*EXERCISE INSTRUCTIONS*: Please give back, exactly as written, the lines from the line with "Pick the Select and Scale tool" to the line with "Screen dimensions: 552x392" in the listing below, leaving out all pictures.

*** EXTRACTED RECORDS ***

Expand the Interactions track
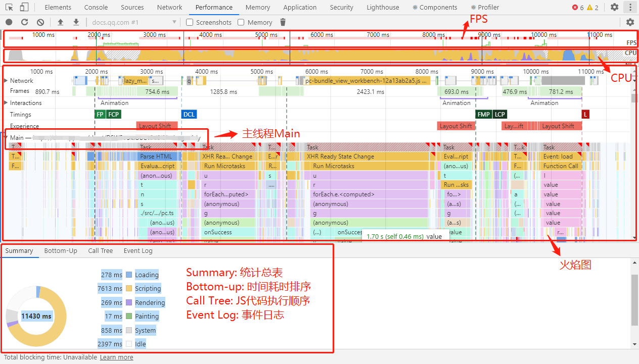The width and height of the screenshot is (639, 364). (x=6, y=103)
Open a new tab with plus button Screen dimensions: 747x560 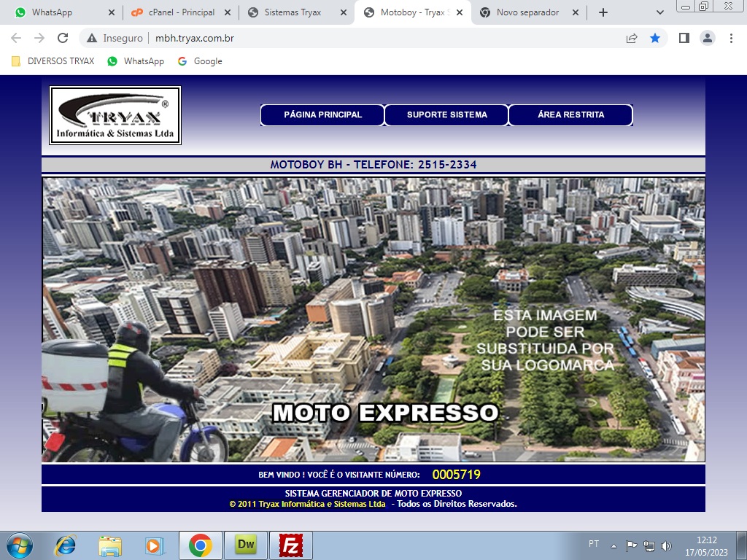click(603, 12)
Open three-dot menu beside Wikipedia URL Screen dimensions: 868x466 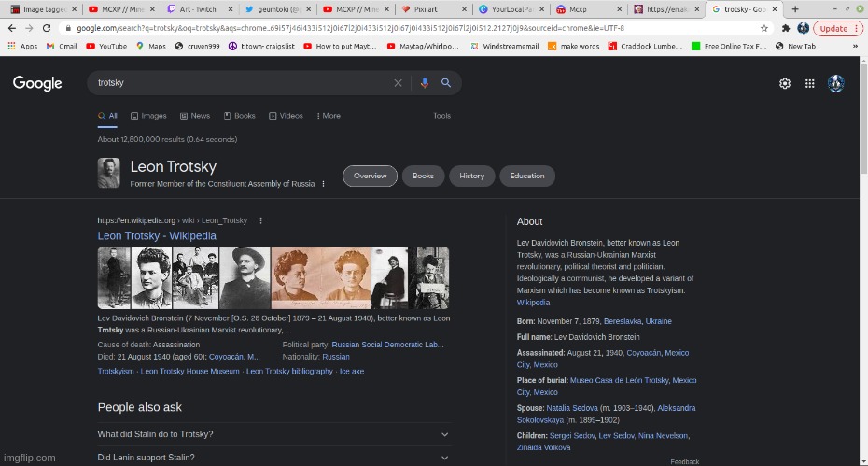[261, 220]
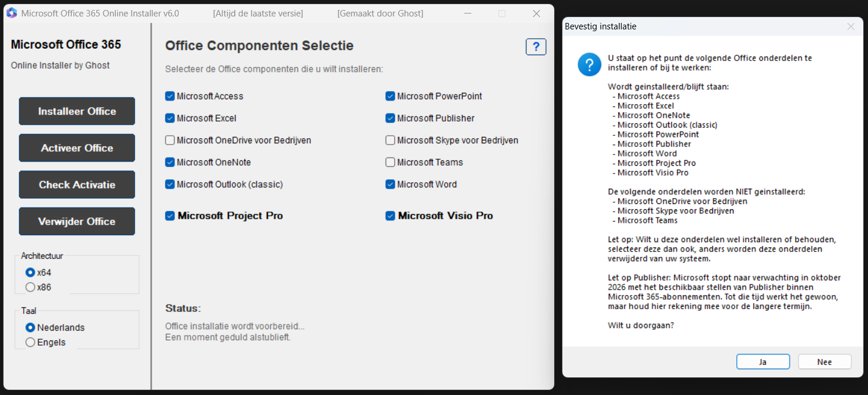Toggle Microsoft Project Pro checkbox

point(170,216)
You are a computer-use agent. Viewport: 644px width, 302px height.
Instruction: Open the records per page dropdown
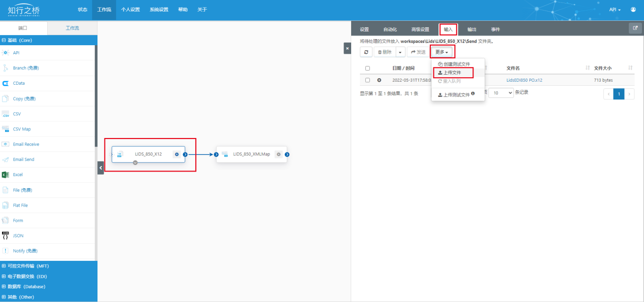coord(500,93)
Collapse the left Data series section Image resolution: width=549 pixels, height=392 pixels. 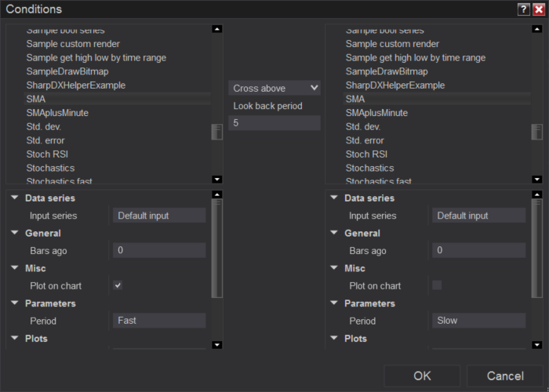14,198

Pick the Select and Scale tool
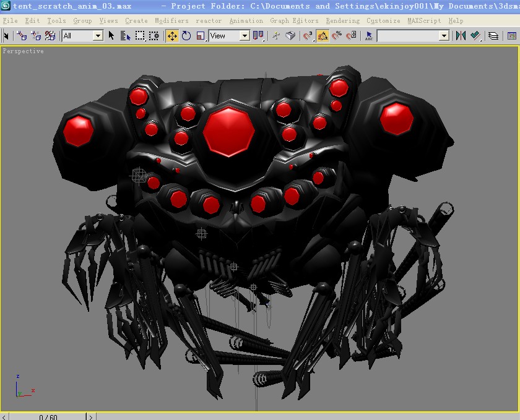[201, 36]
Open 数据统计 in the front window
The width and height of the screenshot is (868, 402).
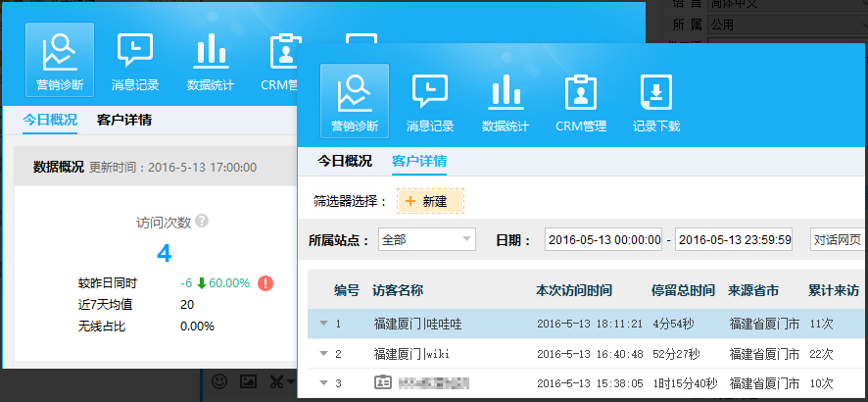tap(506, 102)
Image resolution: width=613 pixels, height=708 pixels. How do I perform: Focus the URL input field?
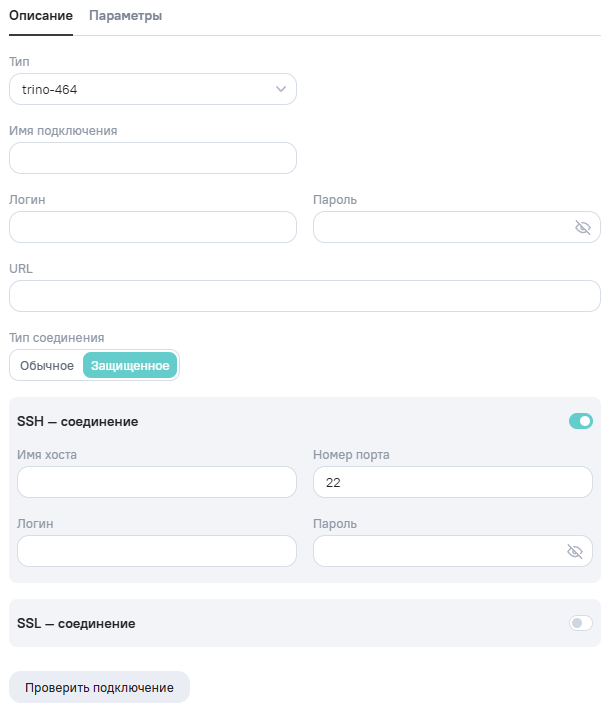click(x=304, y=296)
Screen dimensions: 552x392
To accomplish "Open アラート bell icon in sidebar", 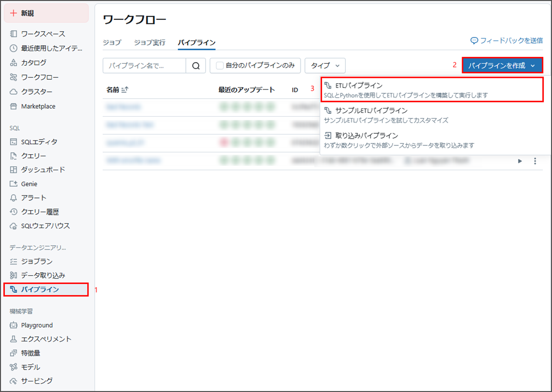I will [14, 198].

*** End of EXTRACTED RECORDS ***

*RESPONSE*:
Pick the Select and Scale tool
[201, 36]
Open 数据统计 in the front window
The width and height of the screenshot is (868, 402).
tap(506, 102)
Image resolution: width=613 pixels, height=708 pixels. How do I perform: Focus the URL input field?
click(x=304, y=296)
Screen dimensions: 552x392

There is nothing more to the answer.